Travel + Leisure - India & South Asia

STROKE OF GENIUS

- BY ANUSHKA GOEL

“We don’t believe change can be made with the intention of doing so. Our approach has been to learn from the community we are working with.”

Art in exchange for a place to stay? This is the novel idea that has allowed Meenakshi Jey and Jey Sushil to travel across the country, while also making a positive social impact along the way.

To paint is one thing, but to leave a lasting impression with your work is another. Meenakshi Jey and Jey Sushil (Mee and Jey) have managed to do the latter. The couple has travelled across 17 Indian states, painting murals in people’s homes, schools, orphanages, police stations, and even prisons.
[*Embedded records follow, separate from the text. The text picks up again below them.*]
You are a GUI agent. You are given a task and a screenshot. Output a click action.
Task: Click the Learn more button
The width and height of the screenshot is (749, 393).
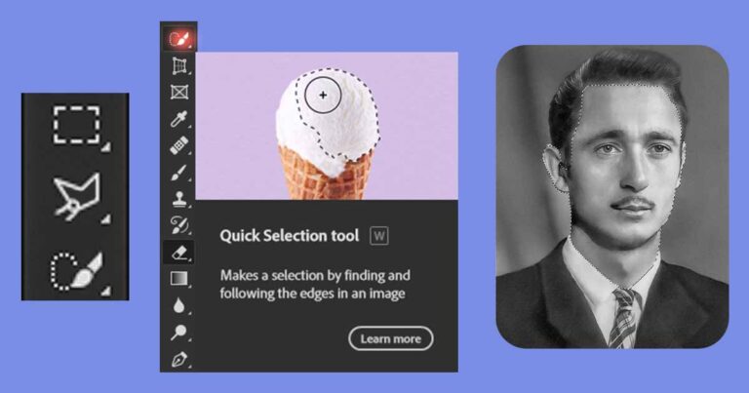point(391,338)
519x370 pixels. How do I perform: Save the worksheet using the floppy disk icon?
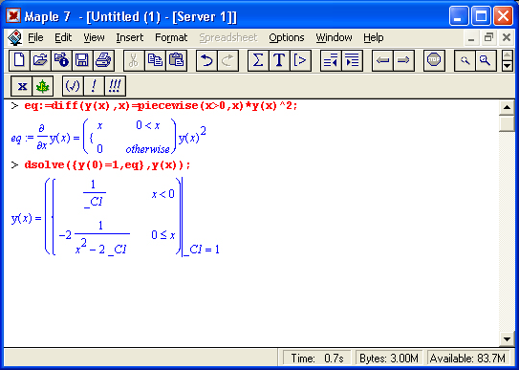[x=82, y=60]

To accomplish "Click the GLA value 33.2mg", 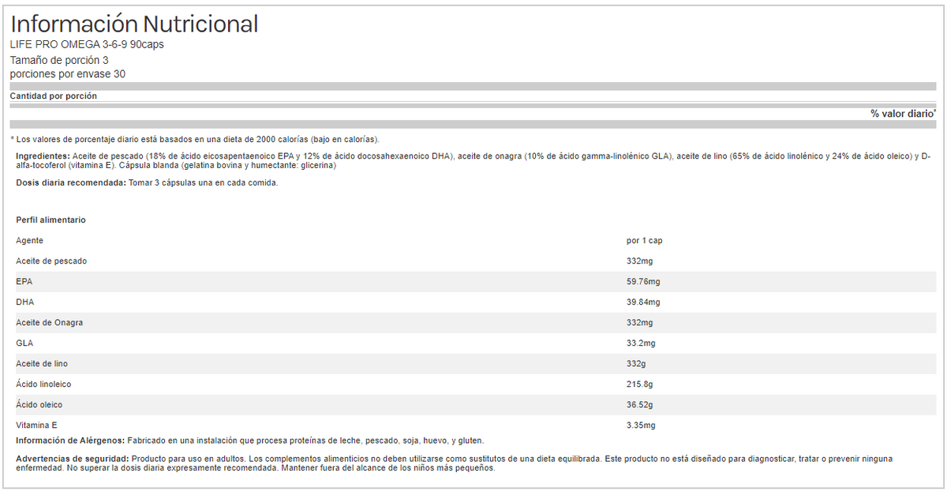I will click(x=641, y=343).
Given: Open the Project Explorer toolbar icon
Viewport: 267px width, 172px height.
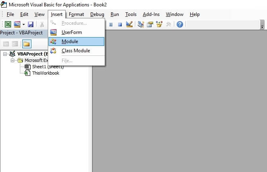Looking at the screenshot, I should click(x=141, y=24).
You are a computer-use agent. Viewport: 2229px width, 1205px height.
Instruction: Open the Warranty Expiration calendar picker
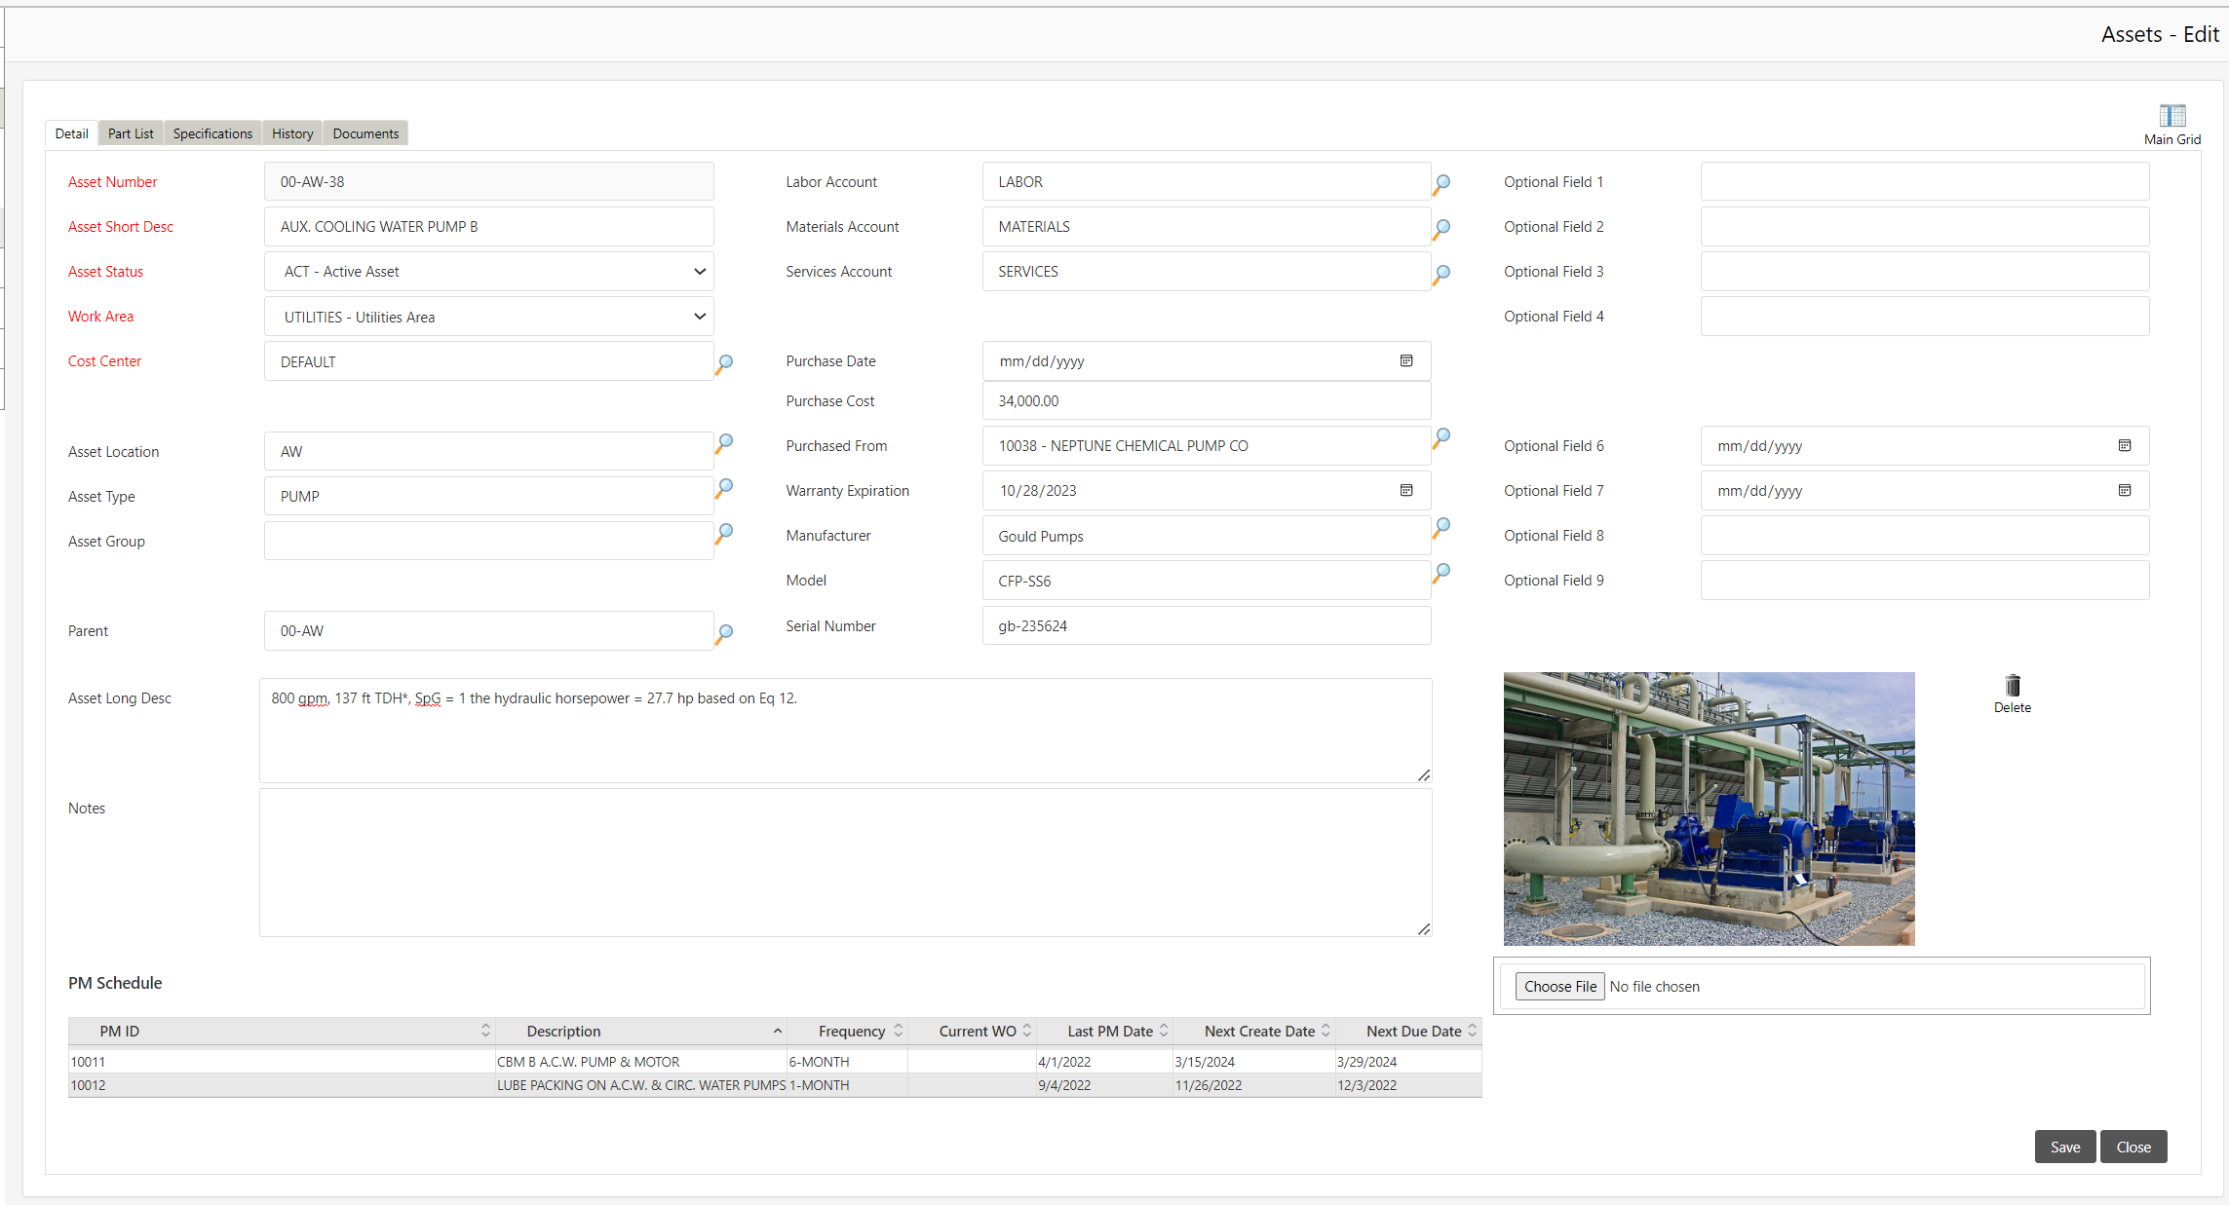pos(1406,490)
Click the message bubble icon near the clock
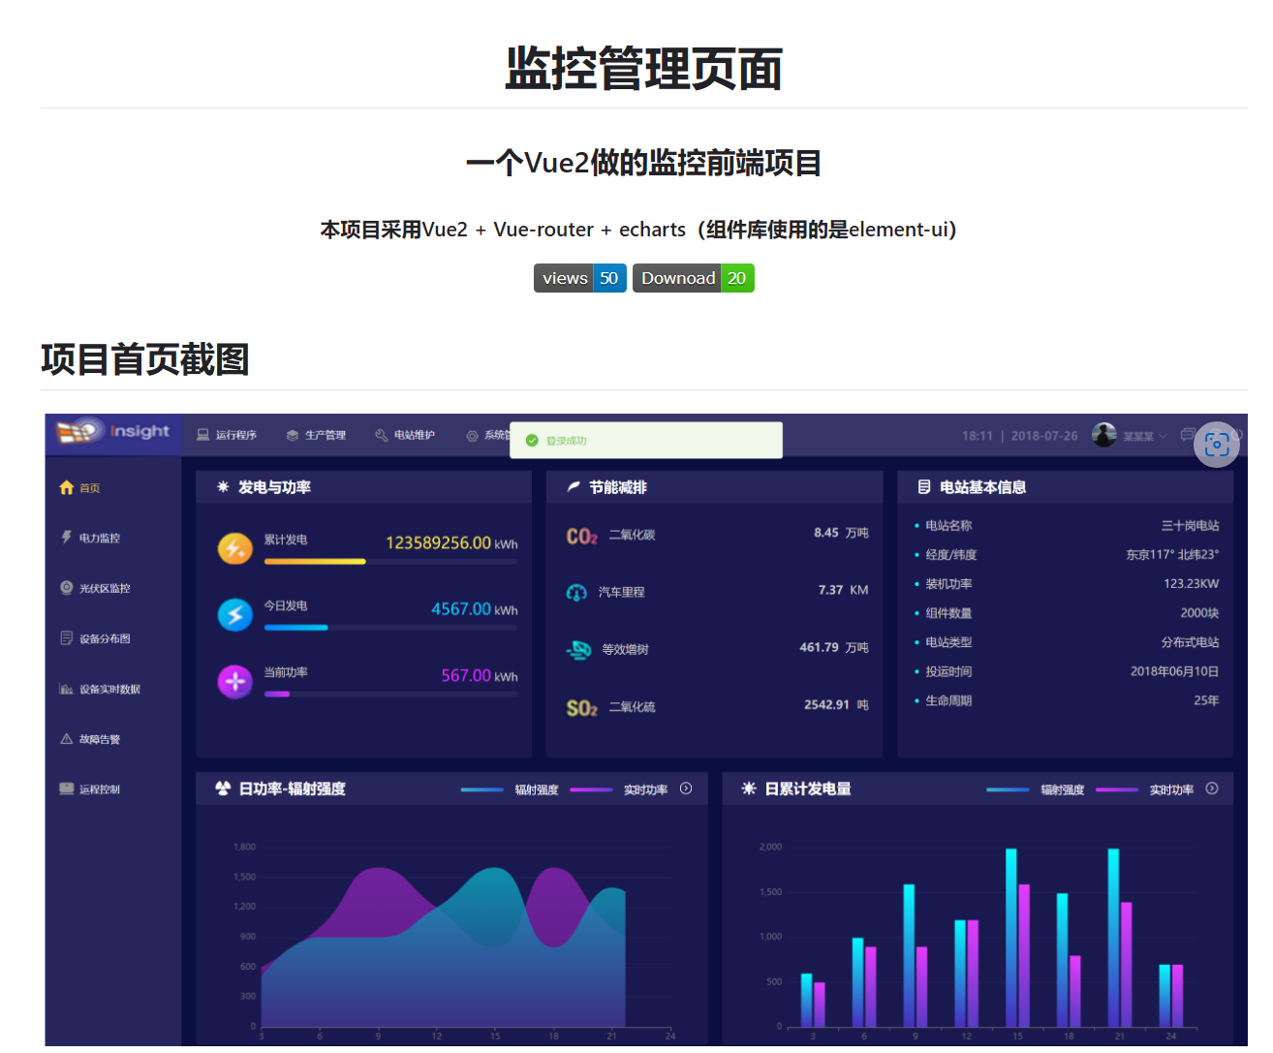Viewport: 1273px width, 1053px height. [x=1189, y=436]
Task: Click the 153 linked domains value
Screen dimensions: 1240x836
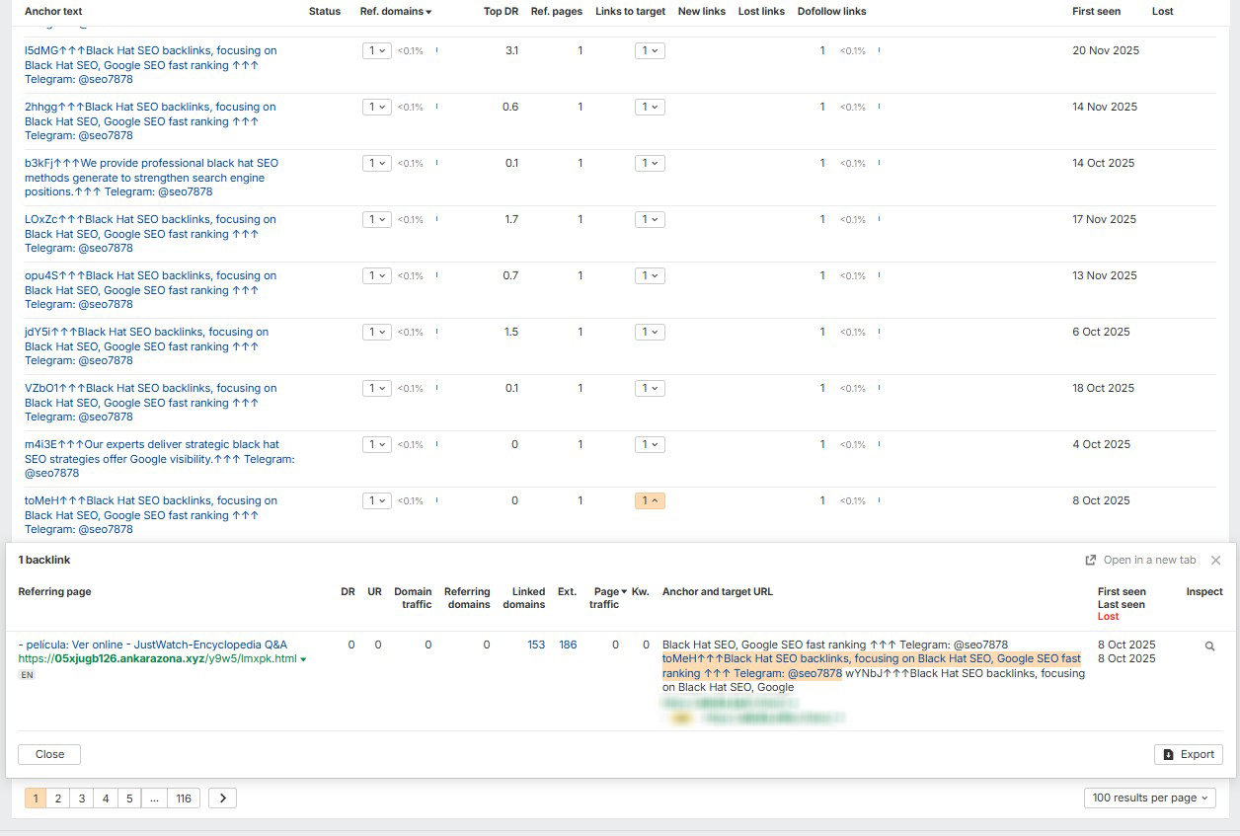Action: (536, 646)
From animals to toy trains, the couple has painted a variety of subjects—and posted about them on their popular blog, Artologue: Art For All (artologue.in).

When they started, Mee and Jey wanted to paint and travel, respective­ly. “In August 2013, we decided we wanted to stay at a friend’s place, and as a barter, we would paint a small corner of the house. We weren’t sure if such a project would work, so we invited people to paint the walls of our home,” says Mee. Anybody who was interested in experienci­ng a creative process, whether they knew Mee and

Jey or not, was invited, and nearly 50 people—engineers, doctors, corporate employees, journalist­s, photograph­ers, school and college students—visited their home over four weekends. They painted everything from masks to favourite birds, a reinterpre­tation of the three wise monkeys, and abstract designs. The overwhelmi­ng response encouraged the couple to start travelling and painting walls across India.

In the process, the duo introduced many young minds to art. Once, when they were painting a school wall in Muther, in Bihar, some female students asked them if they could keep their paint brushes.

“They told us they were seeing such colours and brushes for the first time in their lives,” recalls Jey. In Rajasthan’s Sheolpura village, when the art supplies weren’t enough for the entire school to participat­e, the couple made blue paint out of indigo and brushes out of dried twigs and threads from discarded rugs, thus delivering a lesson in recycling.

How does a commission­ed artwork usually come about?

“We show the family Meenakshi’s [previous] work and ask them what they want. Then, questionby-question, we dive deep into the discussion, at times trying to evoke childhood memories. We pick the memories to work on,” explains Jey.

Though the couple moved to the

US in 2017, they have places left to visit and people left to work with, in India. Jey pins the Northeast on the top of that list. In the meantime, they’ve continued their work. In 2019, they worked with undocument­ed migrants in Texas, crafting butterflie­s out of colourful clay. Why butterflie­s? “Because they know no boundaries,” says Mee, “and they symbolise the immigrants, who only add to the social and cultural beauty and wealth of the country they come to.”